Appellate Division of the Supreme Court of New York, Second Department
Jan 8, 1996
223 A.D.2d 528 (N.Y. App. Div. 1996)

Summary

finding it ambiguous as to whether raw sewage is encompassed within the definition of waste, and therefore declining to apply the exclusion

Summary of this case from First Bap. Ch. of Mauriceville v. Guideone Mutual Ins. Co.

Opinion

January 8, 1996

Appeal from the Supreme Court, Nassau County (Winick, J.).


Ordered that the order and judgment is affirmed insofar as appealed from, with costs.

The plaintiff commenced this action for a judgment declaring that the defendant Hanover Insurance Company was obligated to defend and indemnify it with respect to a negligence action after the defendant denied coverage based on the pollution exclusion clause in the insurance policy it issued to the plaintiff. The underlying action was commenced to recover damages for bodily injury and/or property damage as a result of an overflow of sewage from a sewage system owned and/or maintained by the plaintiff. The policy provision at issue, which excluded coverage for claims arising from the discharge or release of pollutants, defined pollutants as follows: "Pollutants means any solid, liquid, gaseous or thermal irritant or contaminant, including smoke, vapor, soot, fumes, acids, alkalis, chemicals and waste. Waste includes materials to be recycled and reconditioned or reclaimed".

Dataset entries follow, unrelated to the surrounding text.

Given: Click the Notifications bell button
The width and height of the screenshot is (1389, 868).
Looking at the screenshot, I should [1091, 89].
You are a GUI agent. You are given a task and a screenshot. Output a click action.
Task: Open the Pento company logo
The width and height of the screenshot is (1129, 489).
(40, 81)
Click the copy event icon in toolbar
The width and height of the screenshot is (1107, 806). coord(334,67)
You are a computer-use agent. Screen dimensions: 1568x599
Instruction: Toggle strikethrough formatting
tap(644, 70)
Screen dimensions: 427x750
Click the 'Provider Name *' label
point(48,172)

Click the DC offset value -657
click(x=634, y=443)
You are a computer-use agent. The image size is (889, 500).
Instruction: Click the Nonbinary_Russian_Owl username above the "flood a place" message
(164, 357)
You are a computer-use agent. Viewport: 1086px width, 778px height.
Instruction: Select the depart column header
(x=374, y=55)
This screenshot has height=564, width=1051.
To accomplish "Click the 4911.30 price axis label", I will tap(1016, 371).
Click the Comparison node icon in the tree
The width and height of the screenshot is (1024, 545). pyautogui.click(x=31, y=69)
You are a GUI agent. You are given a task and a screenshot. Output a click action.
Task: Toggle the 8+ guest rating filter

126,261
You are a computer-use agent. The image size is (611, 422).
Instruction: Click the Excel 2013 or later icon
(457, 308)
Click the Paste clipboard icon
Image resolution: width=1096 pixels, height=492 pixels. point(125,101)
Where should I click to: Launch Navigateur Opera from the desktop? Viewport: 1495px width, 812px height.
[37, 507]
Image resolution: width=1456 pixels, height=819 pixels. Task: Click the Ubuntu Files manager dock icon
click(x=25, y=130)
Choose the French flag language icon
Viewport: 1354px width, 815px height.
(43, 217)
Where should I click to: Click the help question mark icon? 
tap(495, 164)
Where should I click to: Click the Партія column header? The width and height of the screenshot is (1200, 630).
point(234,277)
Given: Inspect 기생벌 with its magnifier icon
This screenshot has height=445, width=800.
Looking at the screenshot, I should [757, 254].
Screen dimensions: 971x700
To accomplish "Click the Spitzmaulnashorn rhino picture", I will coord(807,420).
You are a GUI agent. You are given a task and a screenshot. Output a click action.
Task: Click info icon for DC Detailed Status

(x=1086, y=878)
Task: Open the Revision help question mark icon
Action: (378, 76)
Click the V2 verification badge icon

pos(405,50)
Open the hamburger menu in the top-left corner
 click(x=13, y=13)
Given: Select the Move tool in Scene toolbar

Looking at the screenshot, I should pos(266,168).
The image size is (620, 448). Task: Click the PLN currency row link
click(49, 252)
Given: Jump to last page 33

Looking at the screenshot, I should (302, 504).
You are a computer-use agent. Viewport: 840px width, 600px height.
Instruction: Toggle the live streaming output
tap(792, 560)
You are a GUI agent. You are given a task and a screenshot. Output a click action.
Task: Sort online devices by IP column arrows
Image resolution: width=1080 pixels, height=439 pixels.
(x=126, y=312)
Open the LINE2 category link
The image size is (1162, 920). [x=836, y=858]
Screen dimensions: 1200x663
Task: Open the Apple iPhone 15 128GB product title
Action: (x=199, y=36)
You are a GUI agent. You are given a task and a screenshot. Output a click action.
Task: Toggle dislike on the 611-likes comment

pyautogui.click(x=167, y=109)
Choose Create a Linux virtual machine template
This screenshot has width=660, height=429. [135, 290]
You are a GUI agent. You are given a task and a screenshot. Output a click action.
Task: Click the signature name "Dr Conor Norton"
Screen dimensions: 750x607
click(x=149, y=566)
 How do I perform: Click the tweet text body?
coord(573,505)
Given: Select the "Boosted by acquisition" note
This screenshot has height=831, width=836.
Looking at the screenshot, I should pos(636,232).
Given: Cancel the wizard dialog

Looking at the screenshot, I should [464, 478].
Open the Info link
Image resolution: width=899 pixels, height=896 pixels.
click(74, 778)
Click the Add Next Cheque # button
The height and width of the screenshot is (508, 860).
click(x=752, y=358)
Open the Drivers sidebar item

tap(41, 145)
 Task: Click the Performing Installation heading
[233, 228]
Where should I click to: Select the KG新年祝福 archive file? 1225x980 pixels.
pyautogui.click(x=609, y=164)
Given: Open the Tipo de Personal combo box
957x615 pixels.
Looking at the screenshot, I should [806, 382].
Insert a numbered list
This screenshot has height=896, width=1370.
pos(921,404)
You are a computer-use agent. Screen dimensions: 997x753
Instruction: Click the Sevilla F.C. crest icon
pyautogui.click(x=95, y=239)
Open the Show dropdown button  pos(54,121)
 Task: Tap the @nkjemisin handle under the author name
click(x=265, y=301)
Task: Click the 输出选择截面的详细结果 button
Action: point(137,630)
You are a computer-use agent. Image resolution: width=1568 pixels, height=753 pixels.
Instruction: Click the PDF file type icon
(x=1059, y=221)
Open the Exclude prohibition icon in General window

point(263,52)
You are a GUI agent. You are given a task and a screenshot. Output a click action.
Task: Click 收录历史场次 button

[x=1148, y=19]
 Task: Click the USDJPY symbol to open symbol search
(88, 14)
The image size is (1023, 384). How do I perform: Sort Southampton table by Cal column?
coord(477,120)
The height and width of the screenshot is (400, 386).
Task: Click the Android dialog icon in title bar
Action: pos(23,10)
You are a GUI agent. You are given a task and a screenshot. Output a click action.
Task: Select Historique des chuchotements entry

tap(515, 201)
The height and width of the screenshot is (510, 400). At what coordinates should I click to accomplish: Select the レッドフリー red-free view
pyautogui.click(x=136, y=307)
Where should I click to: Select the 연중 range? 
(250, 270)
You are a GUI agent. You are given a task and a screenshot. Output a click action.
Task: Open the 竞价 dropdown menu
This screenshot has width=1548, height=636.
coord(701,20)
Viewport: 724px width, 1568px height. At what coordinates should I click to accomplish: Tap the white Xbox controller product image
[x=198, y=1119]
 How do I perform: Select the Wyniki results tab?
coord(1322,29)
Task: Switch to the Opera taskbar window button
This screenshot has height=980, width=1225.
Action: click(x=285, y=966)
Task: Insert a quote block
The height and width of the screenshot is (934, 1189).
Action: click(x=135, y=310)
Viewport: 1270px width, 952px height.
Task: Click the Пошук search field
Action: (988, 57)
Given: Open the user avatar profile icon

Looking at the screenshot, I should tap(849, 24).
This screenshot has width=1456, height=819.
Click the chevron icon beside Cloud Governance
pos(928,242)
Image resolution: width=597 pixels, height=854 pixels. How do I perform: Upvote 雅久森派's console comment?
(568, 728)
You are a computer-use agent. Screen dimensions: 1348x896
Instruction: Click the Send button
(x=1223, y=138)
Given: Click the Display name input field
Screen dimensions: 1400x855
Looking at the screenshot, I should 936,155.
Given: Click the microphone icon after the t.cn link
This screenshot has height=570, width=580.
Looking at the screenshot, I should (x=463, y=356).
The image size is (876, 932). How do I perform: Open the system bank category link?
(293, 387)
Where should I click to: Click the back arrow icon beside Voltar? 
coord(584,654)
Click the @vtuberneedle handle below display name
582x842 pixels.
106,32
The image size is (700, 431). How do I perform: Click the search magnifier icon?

We agree with the defendant that the court erred in holding that the subject pollution exclusion clause was intended to apply only to (1) actual or intentional polluters (see, Powers Chemco v Federal Ins. Co., 74 N.Y.2d 910); and (2) industrial or commercial enterprises that create pollution or waste (see, Town of Harrison v National Union Fire Ins. Co., 219 A.D.2d 640). However, we agree with the trial court's finding that the injury or damages alleged in the underlying complaint did not result from a pollutant, and thus, the pollution exclusion clause contained in the policies in question were not applicable to this incident.

The term "raw sewage" is not explicitly listed in the policy as a pollutant, and the term "waste" contained in the exclusion is subject to more than one reasonable interpretation. Thus, since the exclusion is ambiguous as to whether raw sewage is encompassed within the definition of waste, the exclusion is not applicable in this case (see, Karroll v Atomergic Chemetals Corp., 194 A.D.2d 715; see also, Florida Farm Bur. Ins. Co. v Birge, 659 So.2d 310 [Fla]; Minerva Enters. v Bituminous Cas. Corp., 312 Ark. 128, 851 S.W.2d 403). Bracken, J.P., Miller, Altman and Florio, JJ., concur.


Summaries of

Incorporated Vil., Cedarhurst v. Hanover Ins. Co.

Appellate Division of the Supreme Court of New York, Second Department
Jan 8, 1996
223 A.D.2d 528 (N.Y. App. Div. 1996)

finding it ambiguous as to whether raw sewage is encompassed within the definition of waste, and therefore declining to apply the exclusion

Summary of this case from First Bap. Ch. of Mauriceville v. Guideone Mutual Ins. Co.
Case details for

Incorporated Vil., Cedarhurst v. Hanover Ins. Co.

Case Details

Full title:INCORPORATED VILLAGE OF CEDARHURST, Respondent, v. HANOVER INSURANCE…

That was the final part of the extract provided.